_WHAT NEEDS TO BE DONE_
Reproduce every one of the rows below word for word, omitting the pictures.

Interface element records

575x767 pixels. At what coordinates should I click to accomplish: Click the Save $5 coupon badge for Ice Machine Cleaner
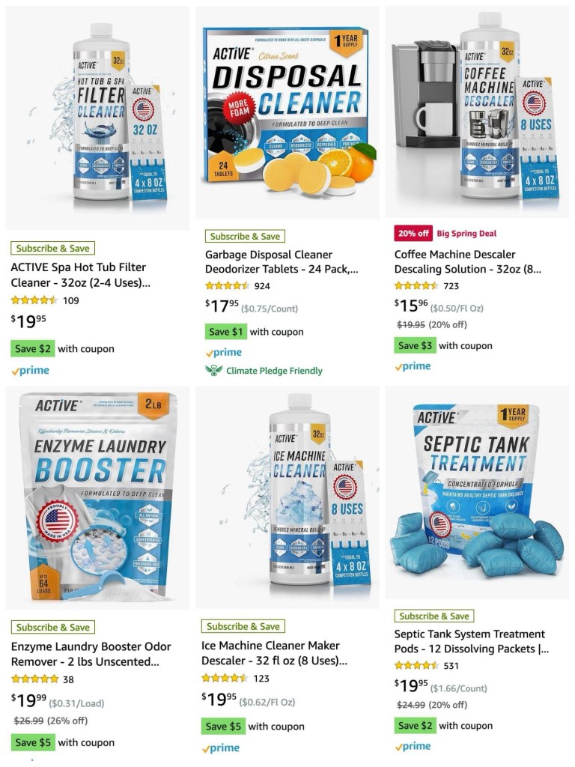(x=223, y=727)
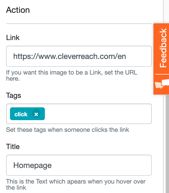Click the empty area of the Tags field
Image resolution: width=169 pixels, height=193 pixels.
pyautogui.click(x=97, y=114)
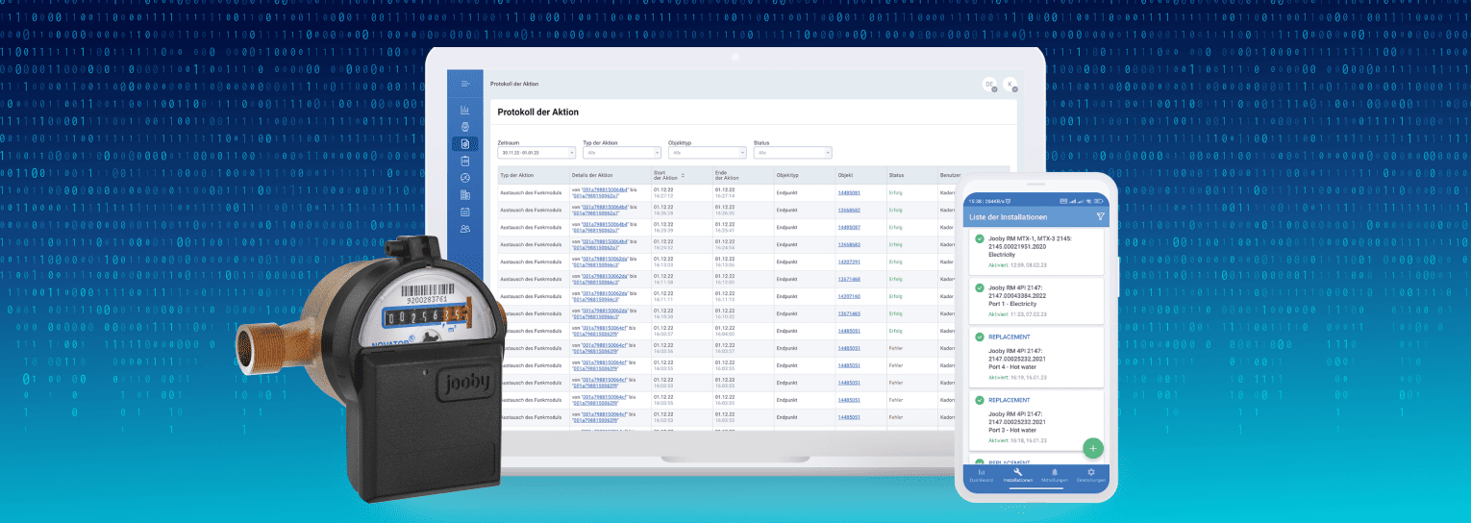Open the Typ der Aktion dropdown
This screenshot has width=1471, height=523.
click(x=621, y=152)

_RESPONSE BELOW_
575x767 pixels. At what coordinates should I click to accomplish: Click the Save $5 coupon badge for Ice Machine Cleaner
(x=223, y=727)
Click the empty area of the Tags field
Image resolution: width=169 pixels, height=193 pixels.
pyautogui.click(x=97, y=114)
Open the Typ der Aktion dropdown
This screenshot has width=1471, height=523.
click(x=621, y=152)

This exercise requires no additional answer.